Do this —
Reproduce the listing below word for word, beginning with the line that contains "Describe the element at coordinates (661, 317)" and continuing through the line that contains "curves is located at coordinates (1224, 287).".

== Extracted entries

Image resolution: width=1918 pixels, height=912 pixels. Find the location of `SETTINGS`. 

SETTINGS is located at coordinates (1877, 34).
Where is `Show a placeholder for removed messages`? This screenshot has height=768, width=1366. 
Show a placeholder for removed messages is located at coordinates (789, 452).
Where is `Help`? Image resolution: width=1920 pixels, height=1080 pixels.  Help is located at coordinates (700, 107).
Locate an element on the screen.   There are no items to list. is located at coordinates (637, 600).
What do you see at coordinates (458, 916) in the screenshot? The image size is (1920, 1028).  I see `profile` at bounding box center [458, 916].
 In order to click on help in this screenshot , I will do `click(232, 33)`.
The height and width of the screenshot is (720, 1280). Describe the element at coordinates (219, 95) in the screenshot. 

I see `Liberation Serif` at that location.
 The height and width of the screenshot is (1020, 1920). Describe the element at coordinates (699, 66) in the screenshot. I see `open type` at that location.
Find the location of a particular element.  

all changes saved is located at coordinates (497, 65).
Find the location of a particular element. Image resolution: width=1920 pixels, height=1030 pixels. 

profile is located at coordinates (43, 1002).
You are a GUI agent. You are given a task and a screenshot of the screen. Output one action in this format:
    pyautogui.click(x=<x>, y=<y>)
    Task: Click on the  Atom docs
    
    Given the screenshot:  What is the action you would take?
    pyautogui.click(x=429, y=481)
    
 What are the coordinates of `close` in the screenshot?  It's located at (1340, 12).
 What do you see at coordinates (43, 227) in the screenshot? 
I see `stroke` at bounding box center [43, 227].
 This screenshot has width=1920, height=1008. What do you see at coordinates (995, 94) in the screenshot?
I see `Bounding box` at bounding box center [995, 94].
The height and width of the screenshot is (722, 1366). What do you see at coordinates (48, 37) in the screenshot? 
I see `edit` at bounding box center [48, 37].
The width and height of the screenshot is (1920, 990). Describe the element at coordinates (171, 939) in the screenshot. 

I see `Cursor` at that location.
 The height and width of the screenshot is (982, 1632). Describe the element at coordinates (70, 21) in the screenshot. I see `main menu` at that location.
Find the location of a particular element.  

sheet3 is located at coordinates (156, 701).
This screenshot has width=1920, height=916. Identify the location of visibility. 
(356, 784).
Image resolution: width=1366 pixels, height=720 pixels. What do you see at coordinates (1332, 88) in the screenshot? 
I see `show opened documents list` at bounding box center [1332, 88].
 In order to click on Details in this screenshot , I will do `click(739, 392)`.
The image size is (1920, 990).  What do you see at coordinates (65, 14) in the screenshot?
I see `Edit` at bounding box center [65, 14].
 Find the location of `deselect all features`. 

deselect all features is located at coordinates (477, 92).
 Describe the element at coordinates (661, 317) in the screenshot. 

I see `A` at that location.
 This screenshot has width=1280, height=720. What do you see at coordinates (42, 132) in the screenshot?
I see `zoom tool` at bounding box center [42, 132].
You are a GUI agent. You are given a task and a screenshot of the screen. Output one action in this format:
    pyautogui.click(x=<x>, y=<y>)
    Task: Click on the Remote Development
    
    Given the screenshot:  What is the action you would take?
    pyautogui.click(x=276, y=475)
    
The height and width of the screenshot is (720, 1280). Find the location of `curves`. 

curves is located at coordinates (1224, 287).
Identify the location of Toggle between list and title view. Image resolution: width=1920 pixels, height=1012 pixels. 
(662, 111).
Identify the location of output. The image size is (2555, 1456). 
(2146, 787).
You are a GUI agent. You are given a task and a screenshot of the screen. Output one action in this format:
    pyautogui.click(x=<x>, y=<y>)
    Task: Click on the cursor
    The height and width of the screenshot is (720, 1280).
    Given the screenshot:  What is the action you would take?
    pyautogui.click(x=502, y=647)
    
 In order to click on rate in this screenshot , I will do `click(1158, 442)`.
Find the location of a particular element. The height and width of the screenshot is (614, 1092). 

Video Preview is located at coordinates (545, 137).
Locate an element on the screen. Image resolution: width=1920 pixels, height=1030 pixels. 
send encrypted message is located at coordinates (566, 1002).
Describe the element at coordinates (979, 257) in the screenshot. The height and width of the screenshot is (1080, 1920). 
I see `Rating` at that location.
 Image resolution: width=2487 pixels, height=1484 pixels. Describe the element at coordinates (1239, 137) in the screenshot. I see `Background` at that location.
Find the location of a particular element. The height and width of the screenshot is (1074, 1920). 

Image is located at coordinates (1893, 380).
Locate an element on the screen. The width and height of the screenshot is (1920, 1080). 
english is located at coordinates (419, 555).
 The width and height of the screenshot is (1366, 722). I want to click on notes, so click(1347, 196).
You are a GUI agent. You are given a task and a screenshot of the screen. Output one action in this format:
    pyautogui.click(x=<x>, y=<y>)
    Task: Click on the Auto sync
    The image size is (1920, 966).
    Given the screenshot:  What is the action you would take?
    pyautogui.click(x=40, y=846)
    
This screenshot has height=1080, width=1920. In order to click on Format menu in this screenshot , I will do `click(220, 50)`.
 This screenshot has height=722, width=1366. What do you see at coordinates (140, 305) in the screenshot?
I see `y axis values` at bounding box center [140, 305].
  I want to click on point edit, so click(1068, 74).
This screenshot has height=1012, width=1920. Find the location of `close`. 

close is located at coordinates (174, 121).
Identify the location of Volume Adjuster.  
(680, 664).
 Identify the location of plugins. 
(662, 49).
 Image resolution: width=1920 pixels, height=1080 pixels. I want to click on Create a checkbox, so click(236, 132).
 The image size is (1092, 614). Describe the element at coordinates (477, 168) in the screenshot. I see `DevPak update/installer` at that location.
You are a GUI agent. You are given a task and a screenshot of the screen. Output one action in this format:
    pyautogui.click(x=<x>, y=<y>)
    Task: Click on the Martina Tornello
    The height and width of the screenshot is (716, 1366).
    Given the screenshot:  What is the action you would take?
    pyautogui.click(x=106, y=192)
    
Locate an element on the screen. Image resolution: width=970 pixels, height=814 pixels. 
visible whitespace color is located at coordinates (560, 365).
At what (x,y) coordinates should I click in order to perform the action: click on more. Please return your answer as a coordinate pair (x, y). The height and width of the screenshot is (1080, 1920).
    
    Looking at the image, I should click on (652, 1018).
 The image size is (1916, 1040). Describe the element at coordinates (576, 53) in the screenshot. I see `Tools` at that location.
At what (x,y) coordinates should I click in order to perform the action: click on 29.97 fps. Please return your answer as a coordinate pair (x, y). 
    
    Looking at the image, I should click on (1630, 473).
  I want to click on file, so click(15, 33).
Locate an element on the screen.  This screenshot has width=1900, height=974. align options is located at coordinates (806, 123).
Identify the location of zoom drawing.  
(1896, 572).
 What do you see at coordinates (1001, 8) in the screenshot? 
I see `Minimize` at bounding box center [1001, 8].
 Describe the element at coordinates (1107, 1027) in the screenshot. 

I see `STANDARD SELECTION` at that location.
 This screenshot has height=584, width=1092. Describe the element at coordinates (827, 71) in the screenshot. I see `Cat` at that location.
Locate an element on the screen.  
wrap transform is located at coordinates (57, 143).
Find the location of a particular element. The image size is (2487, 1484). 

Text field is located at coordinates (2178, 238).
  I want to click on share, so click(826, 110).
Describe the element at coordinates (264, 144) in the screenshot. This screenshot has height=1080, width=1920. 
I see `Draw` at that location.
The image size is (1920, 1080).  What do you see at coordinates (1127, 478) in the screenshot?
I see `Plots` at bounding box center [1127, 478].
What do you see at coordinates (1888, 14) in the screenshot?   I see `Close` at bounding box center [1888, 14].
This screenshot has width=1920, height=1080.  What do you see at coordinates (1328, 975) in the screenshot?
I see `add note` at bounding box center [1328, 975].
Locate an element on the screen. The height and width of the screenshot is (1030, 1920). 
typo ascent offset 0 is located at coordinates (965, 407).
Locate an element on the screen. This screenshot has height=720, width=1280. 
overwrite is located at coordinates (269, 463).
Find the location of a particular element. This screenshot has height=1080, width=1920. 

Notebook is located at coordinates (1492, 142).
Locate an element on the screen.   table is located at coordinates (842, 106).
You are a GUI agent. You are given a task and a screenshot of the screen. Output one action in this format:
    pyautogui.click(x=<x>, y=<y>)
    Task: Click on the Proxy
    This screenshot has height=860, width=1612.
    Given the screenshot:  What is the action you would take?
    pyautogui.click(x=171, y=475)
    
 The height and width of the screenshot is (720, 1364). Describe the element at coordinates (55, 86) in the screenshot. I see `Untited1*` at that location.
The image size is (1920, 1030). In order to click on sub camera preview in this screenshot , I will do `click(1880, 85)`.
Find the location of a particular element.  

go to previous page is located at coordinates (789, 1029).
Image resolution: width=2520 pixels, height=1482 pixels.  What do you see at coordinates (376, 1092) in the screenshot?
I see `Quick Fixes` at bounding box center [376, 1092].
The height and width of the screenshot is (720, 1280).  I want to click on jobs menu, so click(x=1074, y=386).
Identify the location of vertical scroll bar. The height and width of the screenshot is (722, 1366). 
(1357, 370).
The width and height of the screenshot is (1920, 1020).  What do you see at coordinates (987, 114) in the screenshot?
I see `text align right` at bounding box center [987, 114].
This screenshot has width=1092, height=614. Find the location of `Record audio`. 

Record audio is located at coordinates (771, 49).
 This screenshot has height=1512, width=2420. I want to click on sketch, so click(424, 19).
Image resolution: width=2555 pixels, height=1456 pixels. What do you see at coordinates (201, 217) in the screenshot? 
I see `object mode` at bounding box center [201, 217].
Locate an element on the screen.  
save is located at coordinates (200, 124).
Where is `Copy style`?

====

Answer for this exercise —
 Describe the element at coordinates (661, 317) in the screenshot. 

I see `A` at that location.
 This screenshot has width=1280, height=720. What do you see at coordinates (42, 132) in the screenshot?
I see `zoom tool` at bounding box center [42, 132].
You are a GUI agent. You are given a task and a screenshot of the screen. Output one action in this format:
    pyautogui.click(x=<x>, y=<y>)
    Task: Click on the Remote Development
    
    Given the screenshot:  What is the action you would take?
    pyautogui.click(x=276, y=475)
    
The height and width of the screenshot is (720, 1280). Find the location of `curves`. 

curves is located at coordinates (1224, 287).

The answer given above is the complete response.